---- Data for processing

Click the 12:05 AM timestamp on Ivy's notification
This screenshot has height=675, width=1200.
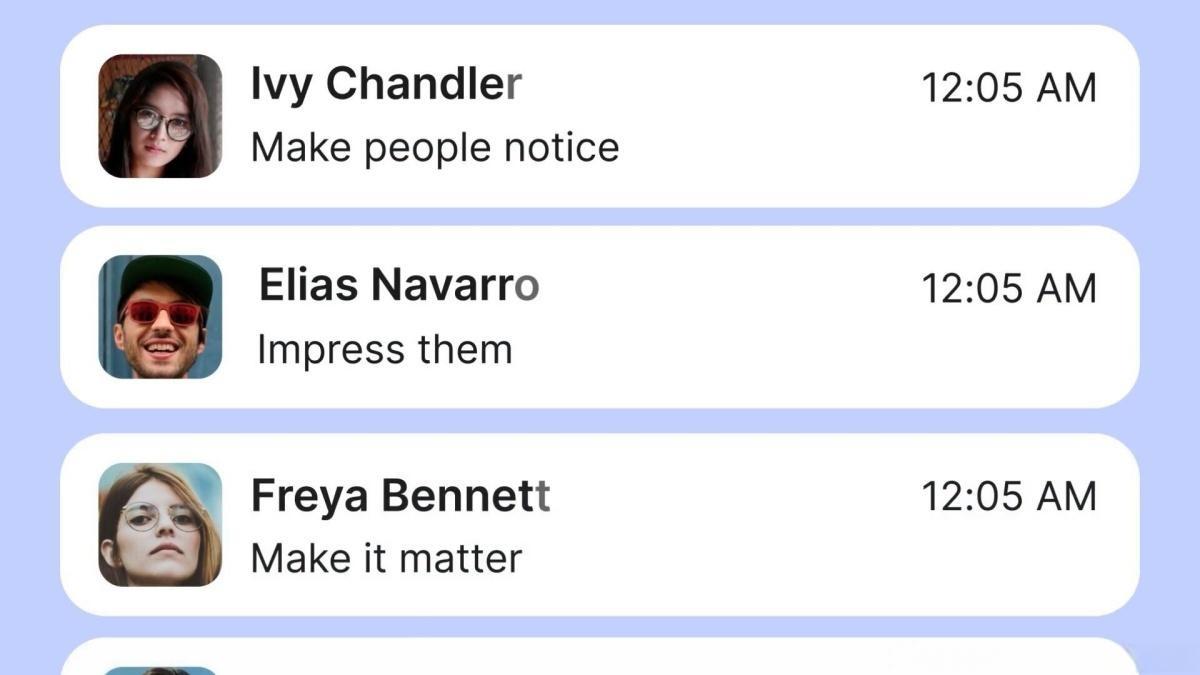pyautogui.click(x=1008, y=89)
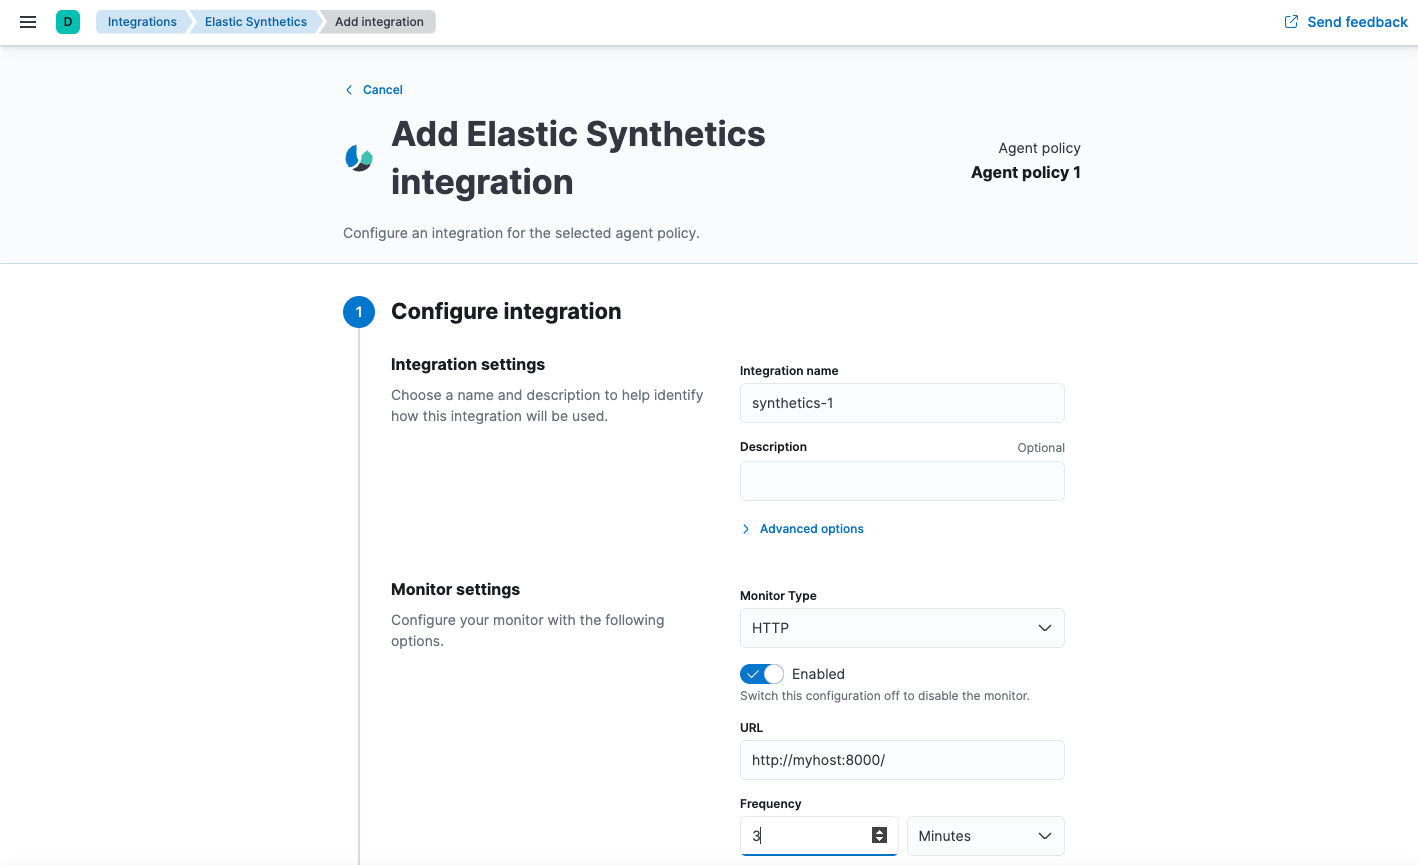
Task: Click the step 1 circle indicator
Action: click(x=359, y=311)
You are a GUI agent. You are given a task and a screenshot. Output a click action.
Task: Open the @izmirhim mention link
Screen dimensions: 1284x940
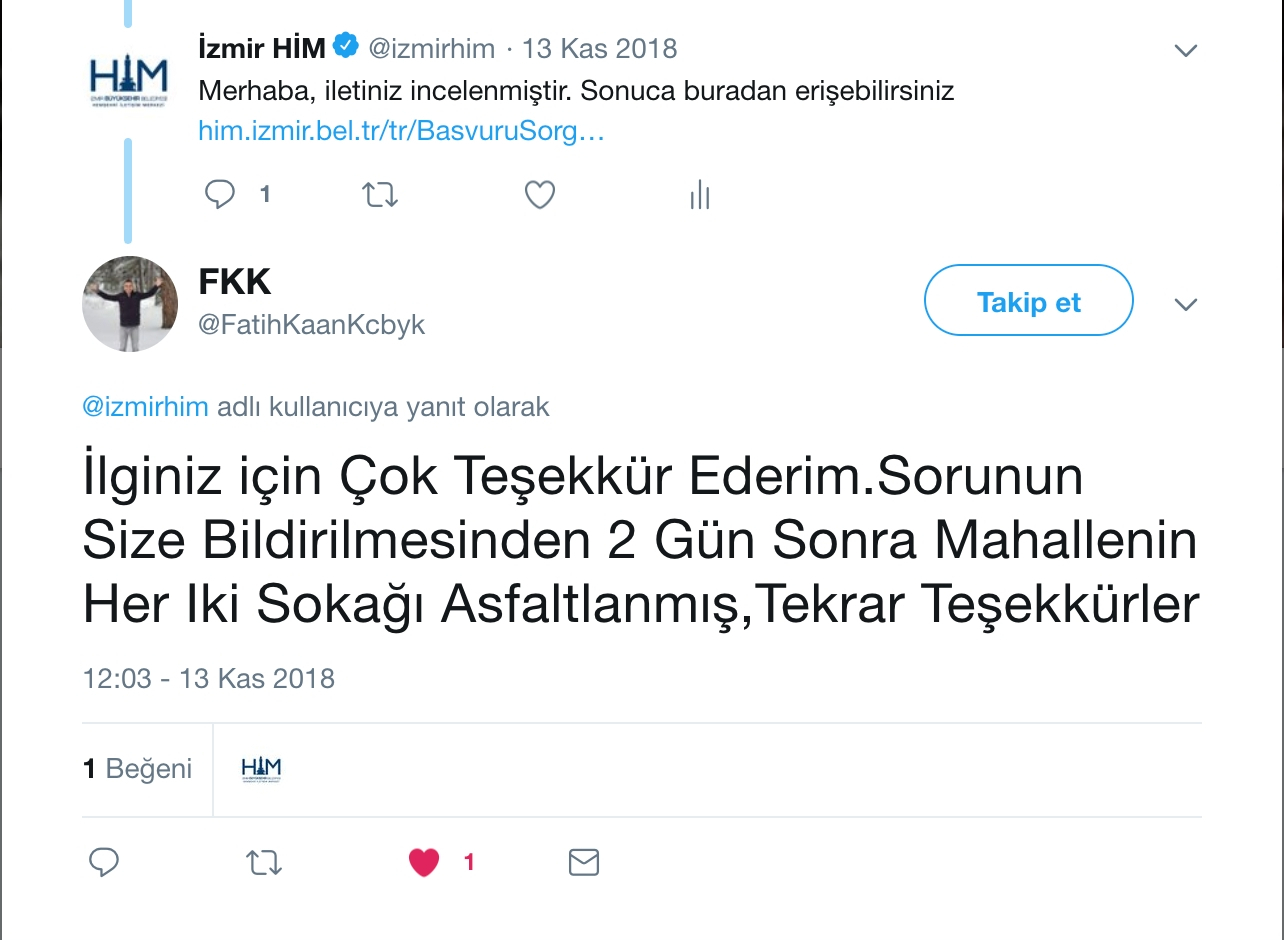point(145,407)
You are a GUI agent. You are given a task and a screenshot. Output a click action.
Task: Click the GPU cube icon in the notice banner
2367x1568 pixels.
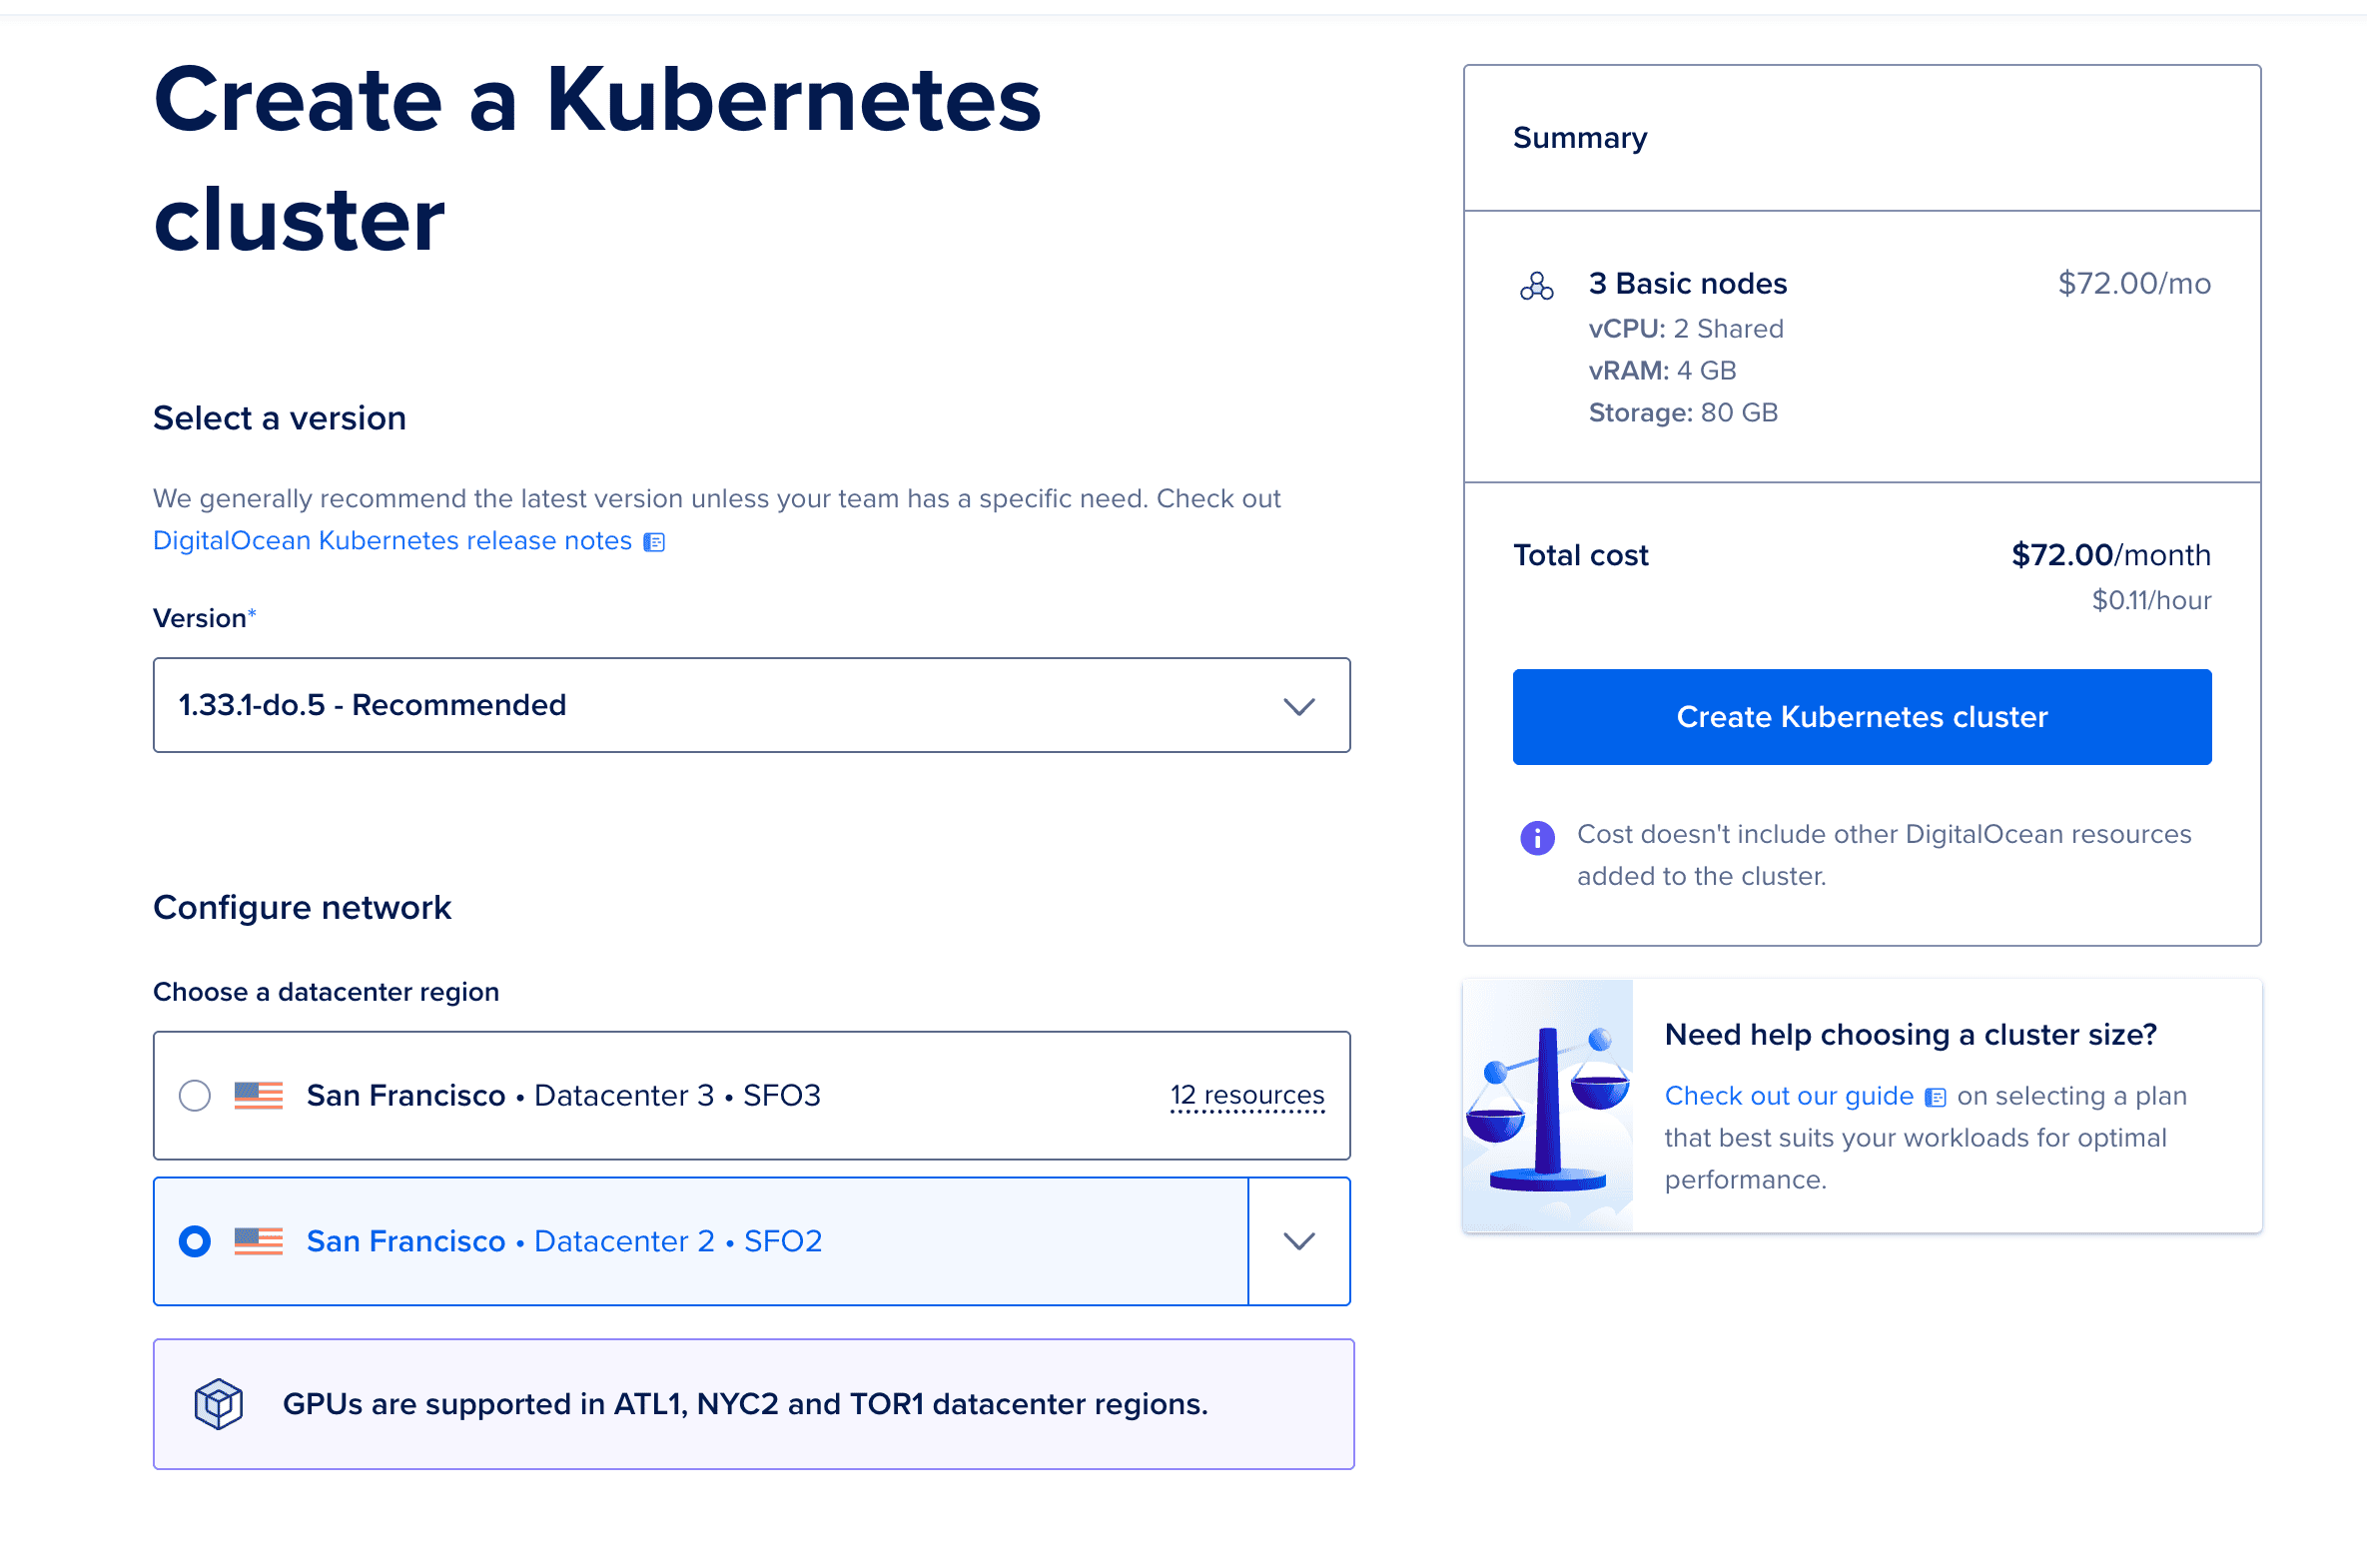(218, 1404)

--------

= Aim of the task =
Leave nothing out but the pictures when transcribing the records.

= Exercise output =
Click the 12:05 AM timestamp on Ivy's notification
This screenshot has height=675, width=1200.
pyautogui.click(x=1008, y=89)
Task: Click the step 1 circle indicator
Action: click(x=359, y=311)
You are a GUI agent. You are given a task and a screenshot. Output a click action.
Task: Open the @izmirhim mention link
Screen dimensions: 1284x940
point(145,407)
You are a GUI agent. You are given a task and a screenshot. Output a click action.
Task: Click the GPU cube icon in the notice banner
2367x1568 pixels.
(218, 1404)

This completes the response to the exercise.